HOW TO COMPLETE THIS TASK: Using the entries that follow, state how many lines contain "Charlotte", with no other words.

[Stored items]
※ ※ ※
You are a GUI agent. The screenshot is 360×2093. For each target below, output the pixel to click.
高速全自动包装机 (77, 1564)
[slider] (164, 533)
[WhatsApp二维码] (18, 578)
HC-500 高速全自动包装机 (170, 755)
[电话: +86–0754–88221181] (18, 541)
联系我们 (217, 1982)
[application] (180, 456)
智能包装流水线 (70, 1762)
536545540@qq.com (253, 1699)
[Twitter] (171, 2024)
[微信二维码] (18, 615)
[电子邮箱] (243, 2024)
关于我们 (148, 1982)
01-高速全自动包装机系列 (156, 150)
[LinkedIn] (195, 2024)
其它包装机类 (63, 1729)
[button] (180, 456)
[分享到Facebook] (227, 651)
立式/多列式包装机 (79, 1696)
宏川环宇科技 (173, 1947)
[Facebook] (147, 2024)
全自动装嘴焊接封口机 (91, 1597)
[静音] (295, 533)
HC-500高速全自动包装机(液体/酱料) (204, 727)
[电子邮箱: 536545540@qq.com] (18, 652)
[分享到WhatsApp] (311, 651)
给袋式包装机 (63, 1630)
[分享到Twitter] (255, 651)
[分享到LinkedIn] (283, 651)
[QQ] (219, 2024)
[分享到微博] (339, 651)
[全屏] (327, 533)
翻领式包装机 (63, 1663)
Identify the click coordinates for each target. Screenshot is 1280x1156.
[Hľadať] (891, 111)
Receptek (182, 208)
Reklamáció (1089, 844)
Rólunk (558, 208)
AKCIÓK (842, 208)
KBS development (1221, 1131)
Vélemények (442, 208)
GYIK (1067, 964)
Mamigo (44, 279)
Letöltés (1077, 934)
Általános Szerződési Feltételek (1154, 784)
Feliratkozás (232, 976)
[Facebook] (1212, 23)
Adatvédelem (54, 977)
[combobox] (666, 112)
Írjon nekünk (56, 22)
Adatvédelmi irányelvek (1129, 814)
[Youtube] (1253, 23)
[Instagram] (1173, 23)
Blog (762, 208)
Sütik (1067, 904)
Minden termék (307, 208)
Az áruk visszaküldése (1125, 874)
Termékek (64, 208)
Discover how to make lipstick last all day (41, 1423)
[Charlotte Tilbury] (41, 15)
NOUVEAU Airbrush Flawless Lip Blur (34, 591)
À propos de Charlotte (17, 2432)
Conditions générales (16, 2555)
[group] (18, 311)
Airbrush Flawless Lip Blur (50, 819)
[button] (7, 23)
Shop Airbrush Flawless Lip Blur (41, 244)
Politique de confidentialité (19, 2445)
※ ※ ※
EXERCISE RESPONSE: 2